Le gouvernement népalais veut censurer la publication de vidéos en ligne
Au prétexte de vouloir “réguler” les contenus vidéos en ligne, les autorités de Katmandou ont présenté un décret qui, de fait, revient à instaurer une censure des programmes d’information diffusés par les médias, les journalistes et les citoyens du pays. Reporters sans frontières (RSF) appelle le gouvernement à faire preuve de discernement et à abandonner immédiatement ce texte liberticide.
500.000 roupies népalaises, soit plus de 3720 €… C’est le prix que devrait désormais payer tout média ou tout individu qui voudrait poster des vidéos en ligne, selon les termes d’un décret récemment adopté par le gouvernement. Dans un pays où le salaire minimum des journalistes est fixé à 25.000 roupies, ce texte rendra impossible toute velléité de créer un média sur Internet.
C’est le 3 mars dernier que le ministère des Communications et des Nouvelles technologies népalais a présenté ce décret, adopté dans la foulée en conseil de ministres. Il s’agit plus précisément d’un amendement apporté aux dix “règles” édictées par une loi de 1993, dite de Règlement de l’audiovisuel national (National Broadcasting Regulations, NBR).
Selon ce onzième amendement, aucune entité n’est autorisée à poster de vidéo sur Internet sans avoir préalablement payé la somme qui permet d’obtenir une licence. Cela vaut pour toute forme de vidéos diffusées en ligne - à commencer par les chaînes YouTube, très suivies par les Népalais.
Inconsistances juridiques
Face aux critiques qui ont suivi la présentation du onzième amendement à la loi NBR, le ministre des Communications et des Technologies de l'information, Gyanendra Bahadur Karki, a assuré que le gouvernement “essayait de faire du bon travail” et allait “discuter de certaines ambiguïtés [avec les différentes parties] et donner des explications supplémentaires.” Trois semaines plus tard, aucune précision n'a été apportée.
“Réclamer des sommes exorbitantes pour créer simplement une chaîne vidéo en ligne revient à imposer une censure qui ne dit pas son nom aux médias, aux journalistes indépendants et à tous les citoyens de la République du Népal, souligne le responsable du bureau Asie-Pacifique de RSF, Daniel Bastard. Nous appelons le gouvernement du Premier ministre Sher Bahadur Deuba à annuler immédiatement cet amendement à la loi de règlement de l'audiovisuel. En plus d’être juridiquement contestable sur la forme, ce texte constitue, sur le fond, une attaque en règle contre le droit des Népalais à obtenir et diffuser des informations indépendantes.”

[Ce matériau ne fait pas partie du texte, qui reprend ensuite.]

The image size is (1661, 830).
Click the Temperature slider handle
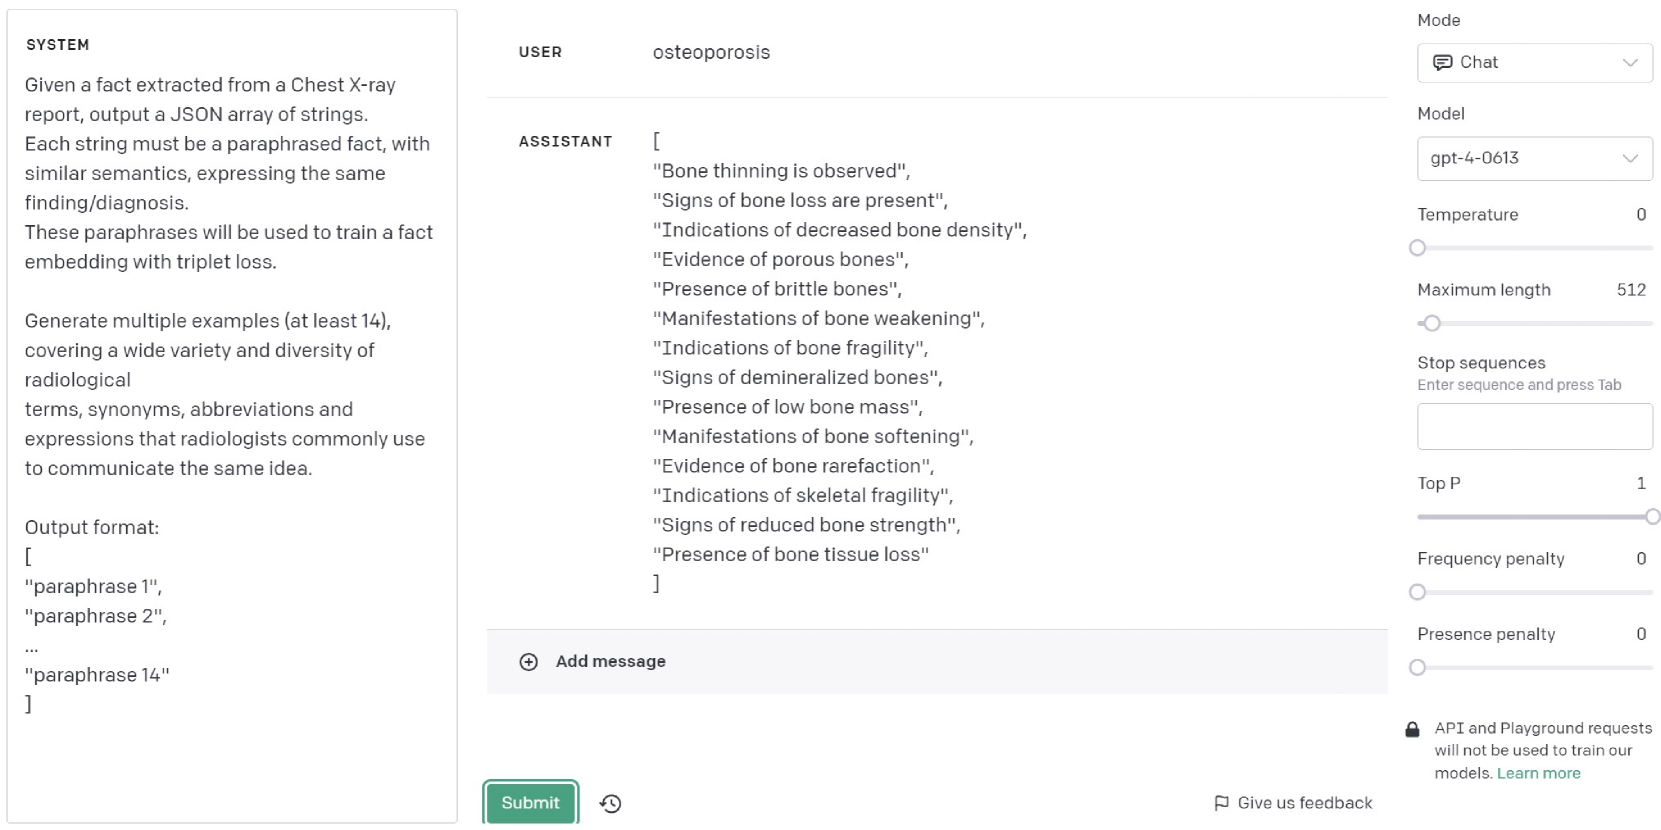1417,248
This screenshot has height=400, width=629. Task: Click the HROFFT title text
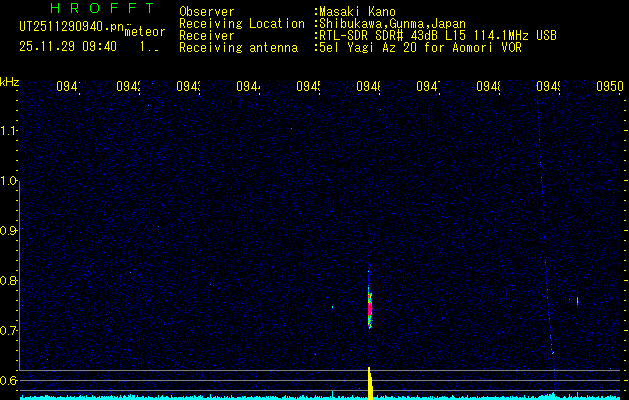(x=101, y=10)
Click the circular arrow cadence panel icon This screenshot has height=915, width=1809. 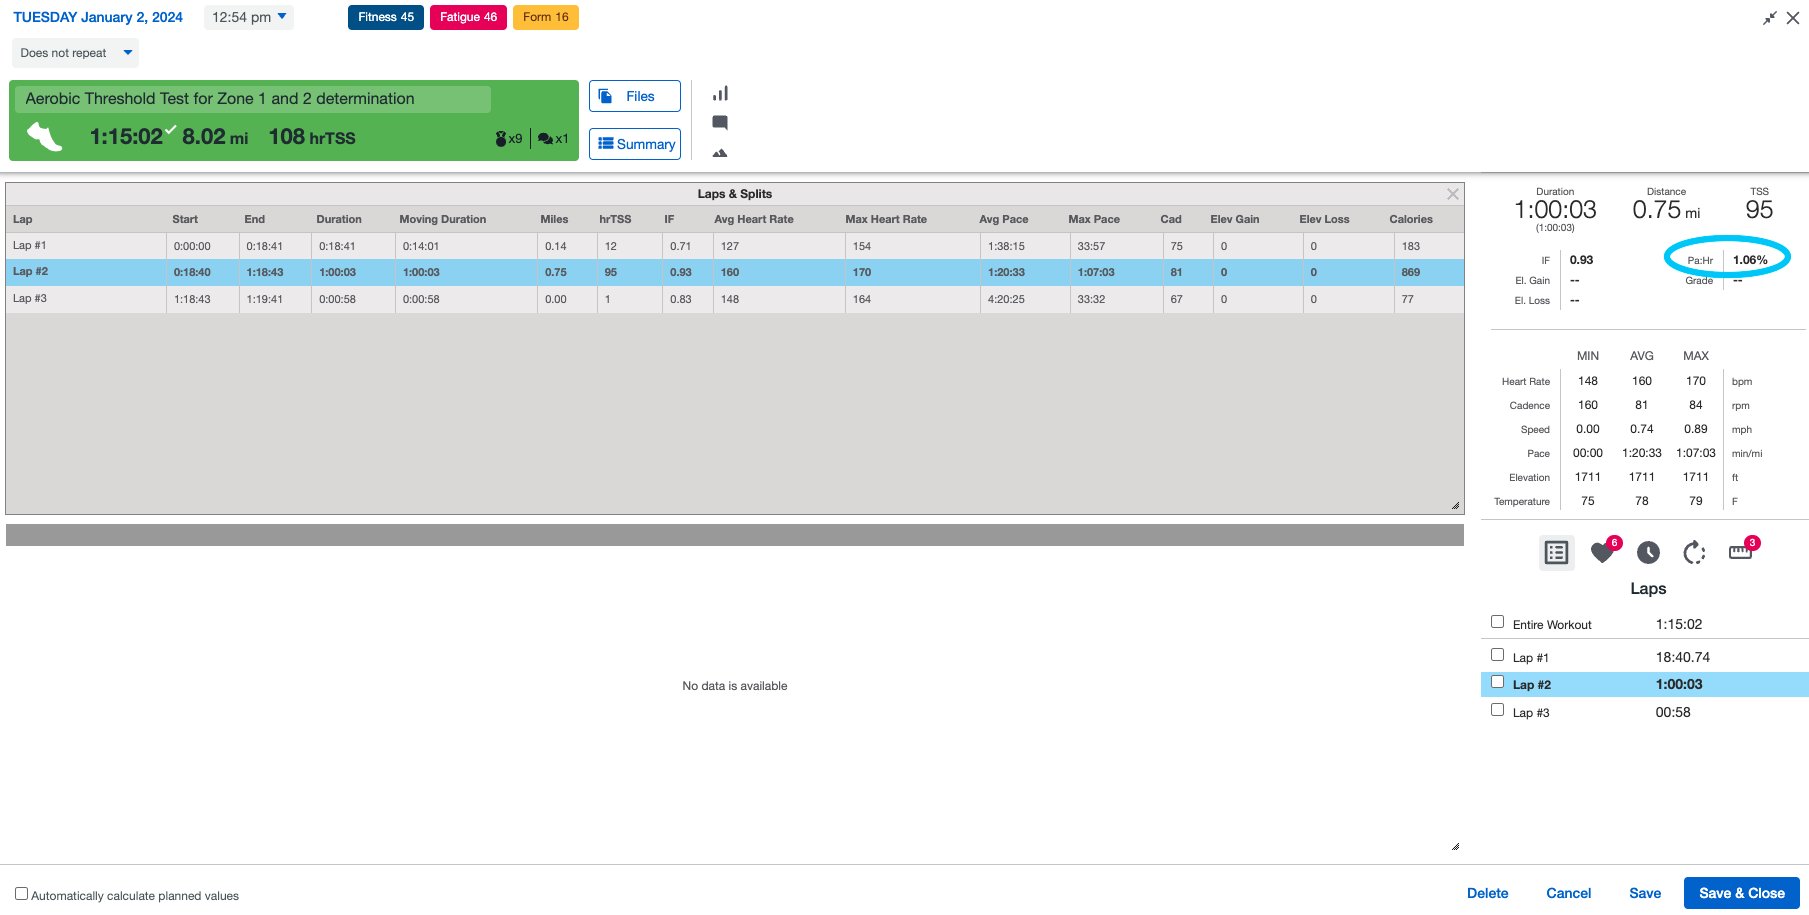pyautogui.click(x=1694, y=552)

Entre autres inconsistances juridiques, ce onzième amendement à la loi NBR n’offre pas de définition claire du concept de “télévision en ligne”, qui désigne selon l’article C(6), “l'action de produire et de diffuser régulièrement des programmes audiovisuels sur Internet” .
Surtout, le recours à un décret gouvernemental pour amender cette loi pose clairement problème : interrogé par RSF, Babu Ram Aryal, avocat expert en droit des nouvelles technologies, estime que, dans cette affaire, “l’exécutif a contourné la souveraineté du parlement”.
Il poursuit : “Il semble que l'actuelle coalition au pouvoir a voulu insérer dans ces règlements les mêmes dispositions que celles que le précédent gouvernement Oli avait tenté d'imposer dans son projet de loi sur les technologies de l'information.”
Présenté en 2019, ce texte était emblématique des velléités du gouvernement précédent de contrôler les contenus diffusés par les organes de presse, comme RSF l’avait alors condamné.
Alors dans l’opposition, la coalition actuelle, qui lui a succédé au pouvoir en juillet dernier, avait à l’époque épousé ces critiques.
Le Népal se situe à la 106ème place sur 180 pays dans le Classement mondial de la liberté de la presse établi en 2021 par RSF.